I heard an ad on the radio this morning for the series of survivor, set in Samoa. I seemed to recall hearing that the culture there had traditionally been fat friendly; checking the link you gave it was not as high as the Cook Islands, but still pretty high. Somehow I doubt any mention of that will make it through to Survivor 

Sticking with reality shows, we could plot out a course for "The Amazing (FA) Race" with stops in the fattest countries in the world, and FA related activities  (Sorry, just being silly....)


----------



## stan_der_man (Sep 17, 2009)

I'm with you on the societal thing Tad... I think you have to take into consideration cultural aspects of how fat is accepted, you can't just go by raw data...

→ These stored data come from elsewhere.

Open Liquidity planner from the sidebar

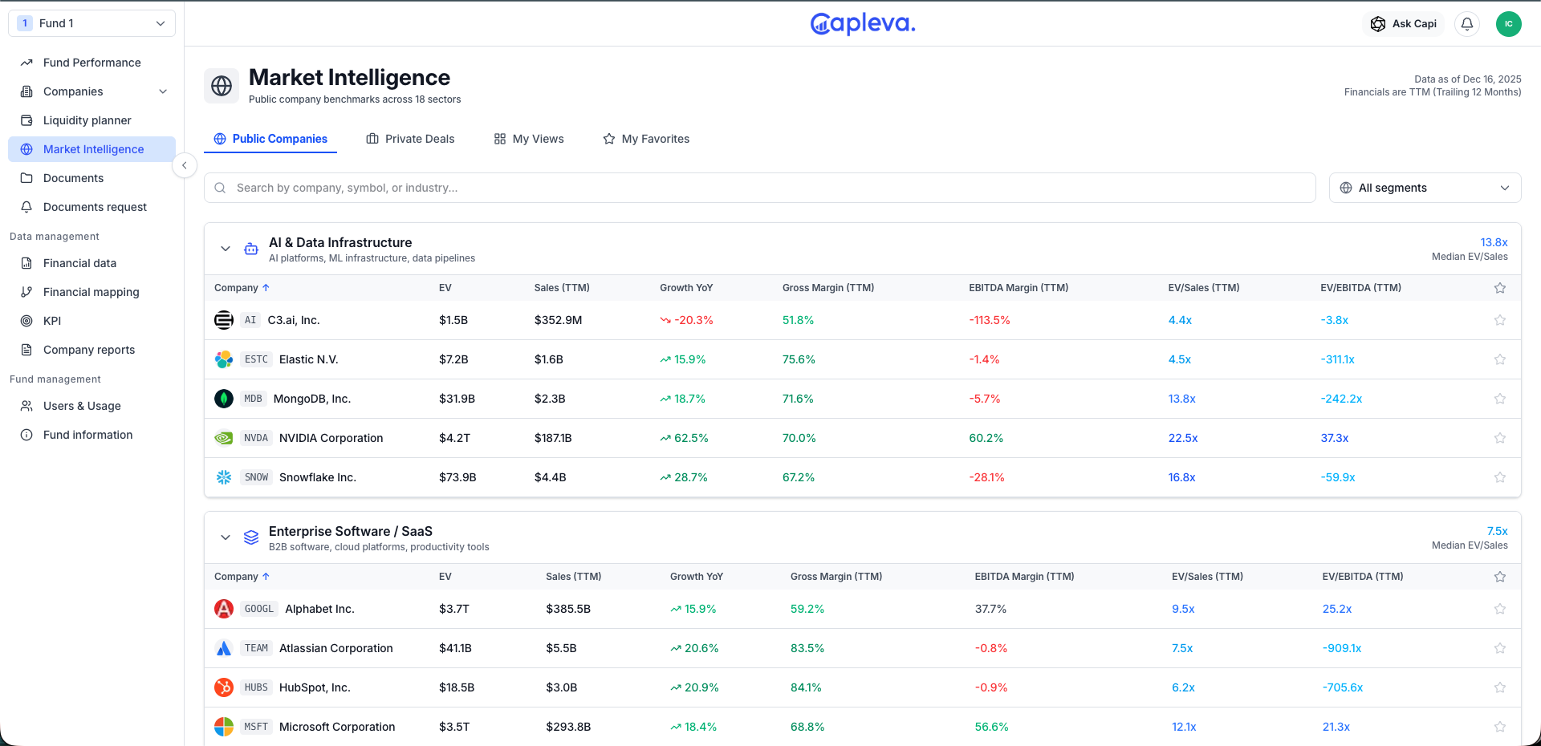(87, 120)
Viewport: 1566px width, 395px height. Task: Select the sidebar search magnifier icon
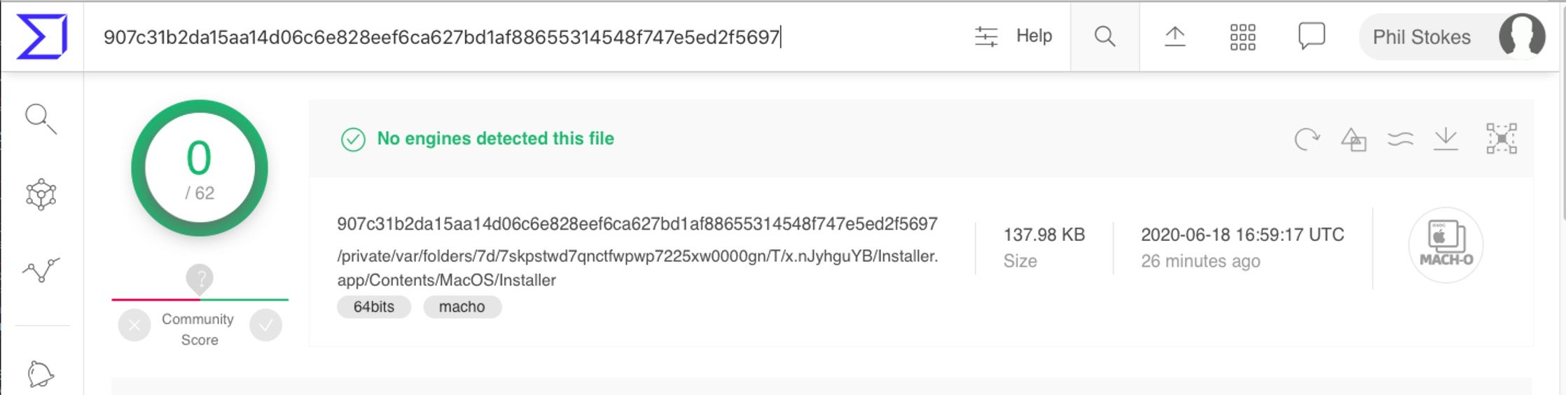coord(41,119)

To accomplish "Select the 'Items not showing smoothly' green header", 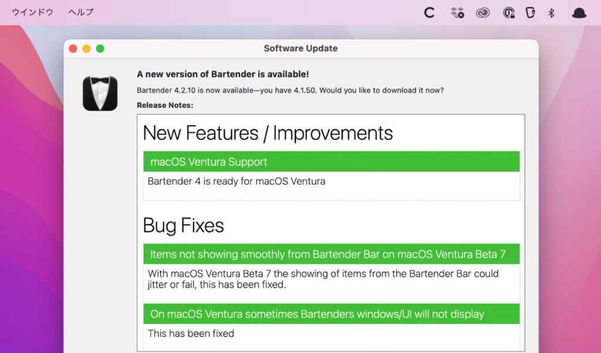I will click(x=332, y=254).
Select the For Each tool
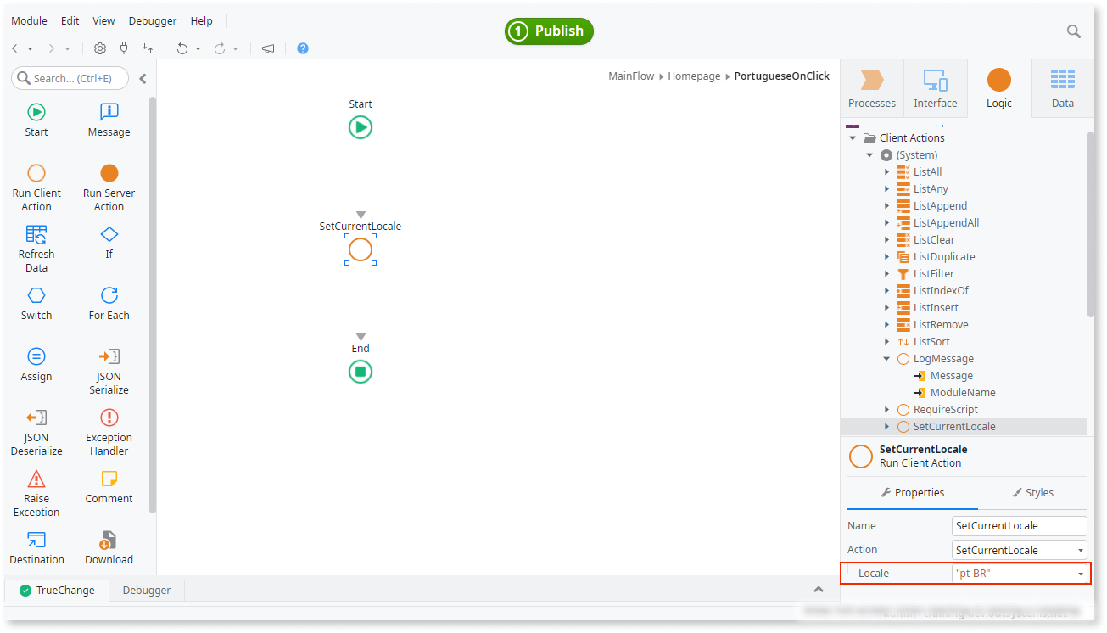Screen dimensions: 1107x633 (x=108, y=303)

Besides, I don't think oogling BBWs is even allowed in Arab countries... and punishment for committing such a faux pas can be severe. If we don't hear from our globetrotting friend Jay after his trip to UAE, we'll know what happened...


----------



## Gordo Mejor (Oct 26, 2009)

fa_man_stan said:


> If we don't hear from our globetrotting friend Jay after his trip to UAE, we'll know what happened...



I noted that women of the UAE are apparently slimmer than those here in the U.S.A. So no danger there. The winners though are the women of Nauru. Apparently there isn't much to do on that tiny island except eat. :eat1:


----------